Qu’est-ce qui avait bien pu attirer les douze participants à cette courte journée de décembre, avec un kilométrage inhabituel et pas de gare de repli ? Dimanche matin 8 heures dans la nuit brumeuse à la gare de l’Est: les « durs » sont là. Quelques « moins durs » sont allés passer la nuit à Épernay. Retrouvailles au café du Progrès. Un bon rayon de soleil et l’arrivée de Céline nous font croire un moment à une belle journée de promenade bucolique, mais l’ambiance devient quelque peu différente alors que nous abordons les côtes du vignoble. Christine et Bertrand préfèrent finalement faire du tourisme du côté des caves de Champagne. Une première « sélection » s’opère à Vertus où une heure limite a été fixée pour que la balade se termine avant la nuit. Céline arrive légèrement hors délais et nous lui conseillons d’attendre Philippe et Jean-Claude qui ont annoncé leur arrivée prochaine.

Le paysage change alors que nous abordons les marais de Saint-Gond par un passage entre l’extrémité du plateau de Brie et la butte témoin du Mont-Aimé (où le château de la Reine Blanche fut un des premiers lieux du catharisme avant que celui-ci se déplace vers le sud). Le vent de face nous cloue littéralement sur place par moments, puis c’est la pluie. Les « durs » (Françoise, Robert, Serge, Xavier et Benoît) mènent le train alors que Claire s’efforce de rester dans ma roue pour s’abriter du vent. En dépit de tous les efforts, le début de la vallée du Petit-Morin, au bout des marais dominés par les derniers vignobles, ne sera atteint qu’à l’heure limite où il aurait en principe fallu repartir Mais le café du village viticole de Villevenard nous tend ses bras. De leur côté Philippe et Jean-Claude ont trouvé un bon restaurant et nous prient de ne pas les attendre. Plus de nouvelles de Céline qui ne répond pas au téléphone (le numéro retenu s’avèrera plus tard être celui de la cabine publique de la gare d’Épernay…).

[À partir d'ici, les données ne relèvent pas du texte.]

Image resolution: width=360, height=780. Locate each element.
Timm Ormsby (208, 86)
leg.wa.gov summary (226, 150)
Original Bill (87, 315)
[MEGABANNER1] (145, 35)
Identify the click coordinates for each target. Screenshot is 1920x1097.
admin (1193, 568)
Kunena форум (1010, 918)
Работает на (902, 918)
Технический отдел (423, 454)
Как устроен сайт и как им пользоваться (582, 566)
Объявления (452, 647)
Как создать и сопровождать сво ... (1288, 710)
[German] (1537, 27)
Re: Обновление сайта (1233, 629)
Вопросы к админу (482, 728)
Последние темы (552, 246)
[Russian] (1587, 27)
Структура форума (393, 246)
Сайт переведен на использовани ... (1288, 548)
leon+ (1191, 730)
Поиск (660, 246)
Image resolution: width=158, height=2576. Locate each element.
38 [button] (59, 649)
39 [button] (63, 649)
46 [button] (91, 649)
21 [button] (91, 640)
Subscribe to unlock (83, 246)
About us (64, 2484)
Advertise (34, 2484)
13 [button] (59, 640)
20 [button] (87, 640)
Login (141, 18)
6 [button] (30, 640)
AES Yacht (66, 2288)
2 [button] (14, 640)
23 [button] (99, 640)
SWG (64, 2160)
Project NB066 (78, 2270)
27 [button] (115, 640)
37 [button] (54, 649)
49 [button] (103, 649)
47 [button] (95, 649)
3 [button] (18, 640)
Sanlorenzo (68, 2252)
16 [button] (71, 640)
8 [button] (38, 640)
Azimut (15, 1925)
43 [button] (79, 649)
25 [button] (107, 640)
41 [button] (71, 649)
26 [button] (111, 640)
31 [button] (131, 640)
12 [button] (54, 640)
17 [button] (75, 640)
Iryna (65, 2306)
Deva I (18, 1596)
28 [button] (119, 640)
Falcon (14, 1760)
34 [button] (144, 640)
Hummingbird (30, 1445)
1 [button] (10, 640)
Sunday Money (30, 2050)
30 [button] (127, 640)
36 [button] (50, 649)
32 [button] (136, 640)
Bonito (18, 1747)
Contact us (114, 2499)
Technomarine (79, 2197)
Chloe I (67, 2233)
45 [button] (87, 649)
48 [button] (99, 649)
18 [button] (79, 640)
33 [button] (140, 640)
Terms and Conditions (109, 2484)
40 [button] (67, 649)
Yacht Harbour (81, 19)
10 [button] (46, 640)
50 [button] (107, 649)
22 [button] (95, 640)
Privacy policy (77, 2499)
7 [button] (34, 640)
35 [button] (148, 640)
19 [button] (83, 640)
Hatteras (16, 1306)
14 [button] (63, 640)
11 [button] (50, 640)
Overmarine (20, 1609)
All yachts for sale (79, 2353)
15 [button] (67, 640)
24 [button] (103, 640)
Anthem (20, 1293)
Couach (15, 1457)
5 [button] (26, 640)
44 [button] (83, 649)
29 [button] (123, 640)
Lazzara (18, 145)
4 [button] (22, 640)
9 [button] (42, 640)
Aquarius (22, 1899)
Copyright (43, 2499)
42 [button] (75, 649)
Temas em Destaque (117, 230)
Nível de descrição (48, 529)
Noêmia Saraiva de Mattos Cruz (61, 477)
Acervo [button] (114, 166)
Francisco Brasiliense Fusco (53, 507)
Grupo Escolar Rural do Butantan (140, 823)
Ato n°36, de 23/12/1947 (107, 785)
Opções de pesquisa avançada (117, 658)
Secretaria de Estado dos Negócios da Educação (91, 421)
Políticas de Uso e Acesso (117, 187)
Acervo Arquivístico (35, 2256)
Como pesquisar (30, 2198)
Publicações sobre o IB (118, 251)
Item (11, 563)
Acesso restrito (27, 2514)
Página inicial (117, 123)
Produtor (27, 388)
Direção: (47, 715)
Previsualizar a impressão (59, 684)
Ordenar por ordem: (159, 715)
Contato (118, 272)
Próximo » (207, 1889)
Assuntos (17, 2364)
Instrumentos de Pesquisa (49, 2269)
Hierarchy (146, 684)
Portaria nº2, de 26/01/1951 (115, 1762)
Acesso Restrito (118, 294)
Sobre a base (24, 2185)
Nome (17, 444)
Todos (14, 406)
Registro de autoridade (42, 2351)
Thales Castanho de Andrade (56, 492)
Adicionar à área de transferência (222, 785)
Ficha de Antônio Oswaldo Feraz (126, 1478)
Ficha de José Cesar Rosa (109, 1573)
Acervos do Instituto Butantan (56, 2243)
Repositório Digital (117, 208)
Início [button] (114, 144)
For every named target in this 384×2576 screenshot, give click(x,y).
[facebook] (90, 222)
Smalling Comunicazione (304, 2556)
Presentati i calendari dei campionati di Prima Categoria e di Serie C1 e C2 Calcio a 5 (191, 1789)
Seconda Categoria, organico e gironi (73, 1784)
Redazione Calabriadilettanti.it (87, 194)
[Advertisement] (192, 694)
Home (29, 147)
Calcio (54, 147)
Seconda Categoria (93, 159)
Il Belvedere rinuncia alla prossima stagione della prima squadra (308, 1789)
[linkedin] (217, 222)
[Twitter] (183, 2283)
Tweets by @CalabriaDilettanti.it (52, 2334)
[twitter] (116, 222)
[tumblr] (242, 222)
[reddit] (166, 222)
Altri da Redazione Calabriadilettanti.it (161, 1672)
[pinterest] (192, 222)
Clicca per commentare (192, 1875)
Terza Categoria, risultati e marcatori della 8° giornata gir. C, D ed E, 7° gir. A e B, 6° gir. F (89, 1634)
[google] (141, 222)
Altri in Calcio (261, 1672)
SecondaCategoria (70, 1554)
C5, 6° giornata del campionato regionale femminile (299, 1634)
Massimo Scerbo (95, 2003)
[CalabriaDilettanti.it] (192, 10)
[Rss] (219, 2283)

arrivée des 'survivants' à la gare de la Ferté-sous-JouarreAh, que c’est bon de pique-niquer au chaud ! Nous y serions restés bien plus longtemps si Xavier (le dur des « durs ») n’avait lancé le défi de terminer la balade selon le programme. L’organisateur se devait d’accompagner jusqu’au bout, et deux autres courageux compléteront le dernier carré. C’est entendu, nous serons entre hommes pour abattre dans la pluie et le vent les 60 km qui restent à parcourir.

À la tombée du jour, enfin quelques bonnes nouvelles. La pluie et le vent cessent et puis nous recevons un appel d’Épernay: « Nous nous sommes tous retrouvés à la gare. L’ambiance est bonne mais on a perdu la dame au panier Nous avons demandé çà et là mais personne ne l’a vue. » Malgré plusieurs tentatives, le téléphone reste désespérément muet. Philippe se chargera d’enquêter à son retour à Paris.

Encore une dernière heure de randonnée sous la quasi pleine lune, puis les lumières de La Ferté-sous-Jouarre apparaissent et c’est bientôt l’heure du bilan. Encore une fois, ce sont les participants qui font la réussite d’une balade, quels que soient la difficulté du parcours et les aléas qu’on peut rencontrer. Merci à tous pour cette belle journée!